Murphy (gmurphy@imperium.net)
Mon, 09 Dec 1996 16:45:16 -0500

Russell Maatman wrote:

> George, if you want to move the debate to postulating that biological
> evolution makes jumps just as quantum theory describes jumps, fine. I
> wonder how many evolutionists will be your allies.

I'm not arguing for such an idea, but only emphasizing that
"gradualism" is not the basic issue. A scientific theory can involves
"jumps" and still make no use of ideas about design, creation, &c.

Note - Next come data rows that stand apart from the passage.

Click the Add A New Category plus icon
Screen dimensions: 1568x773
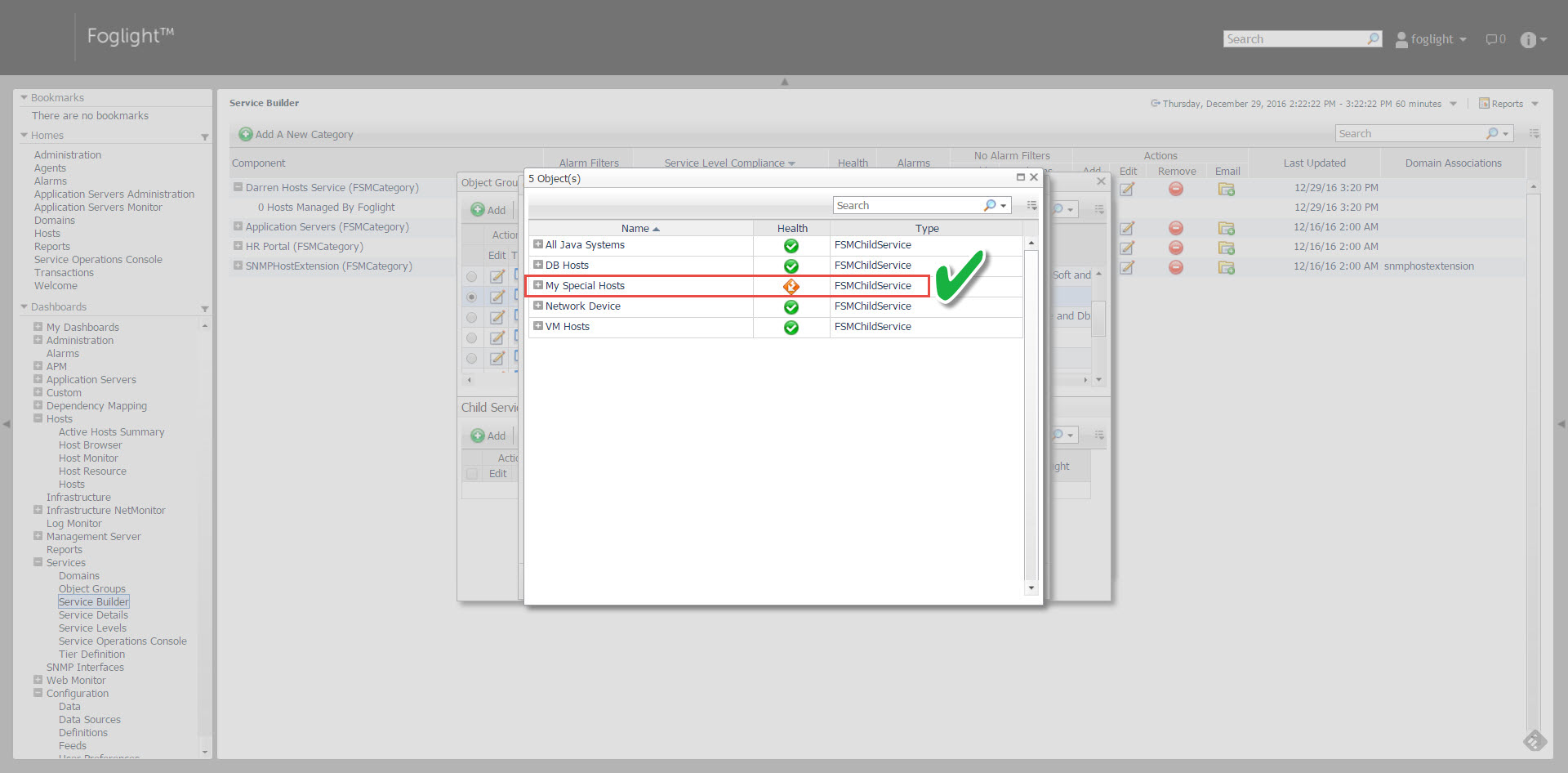pos(245,135)
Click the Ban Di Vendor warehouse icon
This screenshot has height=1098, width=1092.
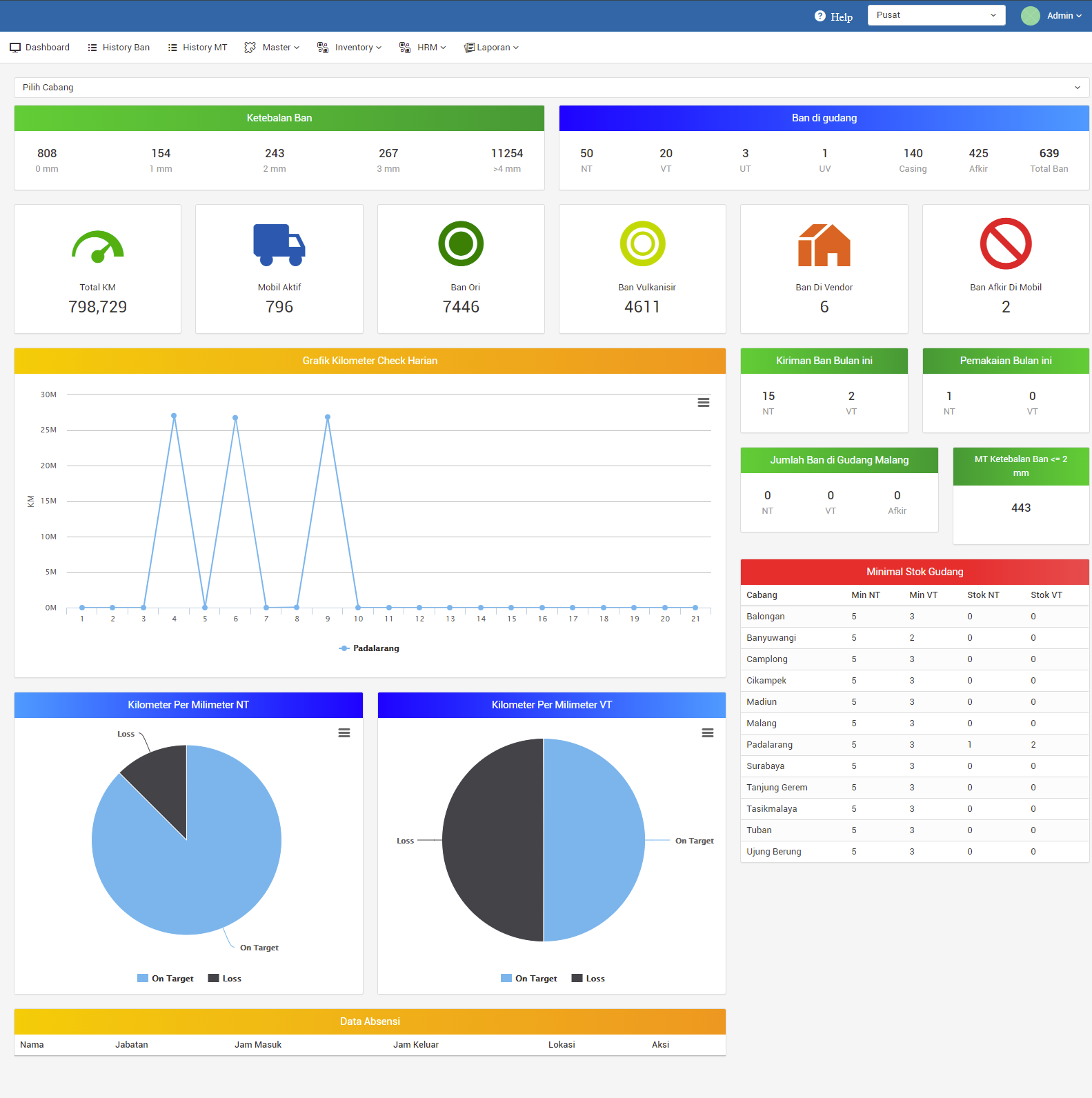pyautogui.click(x=824, y=245)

> If we can agree that "methodolgoical naturalism" is defined so that it
> refers to God's prescriptive law, which allows for no interference, and not
> descriptive law, which is formulated by humans and is therefore inherently
> limited, then I am with you.
I think that would be too easy a resolution. It isn't a
question of agreeing that what God does is rational & lawlike. What I
am arguing is that God has created a world which, _as much as possible_
[comment on that in a moment] can be understood "from the inside" -
i.e., by rational creatures on the basis of their observations and
reason. I.e., the universe can be understood "though [or, if you
prefer, "as if"] God were not given." This is a consequence of
a. the goodness of creation ("functional integrity" &c), and
b. God's willingness to have creatures able to understand the
world without giving him credit for it - the divine kenosis.
God is willing to be counted "unnecessary" - which is where
the theology of the cross comes in.

The qualification "as much as possible" is important for the
following reasons:
1) It is certainly _possible_ for God to operate by means
outside the natural processes which we ordinarily observe. I think it
is best to try to understand miracles as the divine use of rare
possibilities of those natural processes, but am not going to say
apodictically that they all are.
2) If we think that the world is created in accord with
mathematical pattern, Goedel's theorem would seem to imply that not all
the questions which we can ask about natural processes can be answered
within the framework of a science which operates in the way I've said.
3) Science works in part _because_ it does not try to answer
questions about a First Cause or a Final Cause (more precisely, a "last
final cause".) Therefore science has no business claiming that it has
shown, e.g., that there is no design - as the subtitle of Dawkins'
_Blind Watchmaker_ says. We may ask about such matters, but then we are
outside the proper realm of the natural sciences.